An unfunded liability occurs when a program has a shortfall between the expected future stream of funding and its future obligations. The Unfunded Liability of Canada’s Health Care System is based on an actuarial valuation of the Canadian health care system that examined the program’s ability to finance promised benefits given contribution rates and expected changes in demographics.
The report calculates that Medicare’s unfunded liability increased by 2.1 per cent to $537.7 billion in 2010 from $526.7 billion in 2006. That’s the equivalent of $32,834 for every Canadian taxpayer or $15,756 for every Canadian citizen.
Most Canadians think of Medicare as an insurance plan where individuals contribute to a pool of funds when they are healthy and younger, and receive benefits from that pool in later years or in times of need. But the reality is that Medicare is funded on a “pay-as-you-go” basis; that is, rather than accumulate funds in individual or even collective accounts for future payment, current contributions (taxes) are used to pay the benefits of current recipients.

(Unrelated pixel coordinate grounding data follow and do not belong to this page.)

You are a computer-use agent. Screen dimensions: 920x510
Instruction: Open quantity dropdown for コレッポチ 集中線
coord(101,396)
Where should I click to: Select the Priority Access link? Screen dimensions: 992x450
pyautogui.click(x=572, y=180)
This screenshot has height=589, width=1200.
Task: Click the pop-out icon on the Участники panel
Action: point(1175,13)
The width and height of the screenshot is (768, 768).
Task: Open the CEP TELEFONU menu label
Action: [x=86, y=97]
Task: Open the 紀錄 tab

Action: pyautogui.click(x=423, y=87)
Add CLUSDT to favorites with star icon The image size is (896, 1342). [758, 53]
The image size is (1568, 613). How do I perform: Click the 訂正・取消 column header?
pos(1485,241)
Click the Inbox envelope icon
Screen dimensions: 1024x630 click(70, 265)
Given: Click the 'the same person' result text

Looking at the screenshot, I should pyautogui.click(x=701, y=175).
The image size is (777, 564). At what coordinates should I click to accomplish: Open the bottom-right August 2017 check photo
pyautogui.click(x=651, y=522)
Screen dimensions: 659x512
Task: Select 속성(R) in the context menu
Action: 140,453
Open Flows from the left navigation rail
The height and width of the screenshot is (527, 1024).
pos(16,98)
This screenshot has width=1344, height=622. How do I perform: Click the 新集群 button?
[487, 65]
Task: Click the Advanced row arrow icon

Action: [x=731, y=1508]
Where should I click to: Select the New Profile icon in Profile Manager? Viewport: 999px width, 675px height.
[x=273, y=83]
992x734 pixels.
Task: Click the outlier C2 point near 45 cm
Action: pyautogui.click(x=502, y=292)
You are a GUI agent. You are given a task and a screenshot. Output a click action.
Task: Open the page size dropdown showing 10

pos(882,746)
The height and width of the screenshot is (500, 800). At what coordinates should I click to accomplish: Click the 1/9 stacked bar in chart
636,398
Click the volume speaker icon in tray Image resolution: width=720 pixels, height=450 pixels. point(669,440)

“Governments at both the provincial and federal level pay for Medicare out of general revenue and neither level of government has assets or reserve funding to pay for promised future benefits,” Esmail said.
The root of the funding problem facing Canada’s health care system can be found in the country’s changing demographics. The report notes that when Medicare was established, it was based on the assumption that demographics prevalent in the 1960s would persist. These assumptions have proven false. Birth rates have declined and people are living longer.
According to Statistics Canada data, the proportion of the Canadian population under 20 years of age in 1956 was 39.7 per cent, while the proportion of those 65 years old and over was 7.7 per cent. By 2010, the ratio of those under 20 years old had decreased to 23.0 per cent of the total population, and the ratio of those over 65 had increased to 14.1 per cent. Future estimates of these ratios predict that those under 20 will account for 21.1 per cent of Canada’s total population by 2061, while those 65 years and over will account for 25.4 per cent.
“These demographic shifts have created a situation where the tax rates set by governments today will no longer be sufficient to pay for the health care needs of Canadians in the future,” Esmail said.
“Without fundamental reform to Canada’s health care system, young Canadians will be digging much deeper to pay their future tax bills.”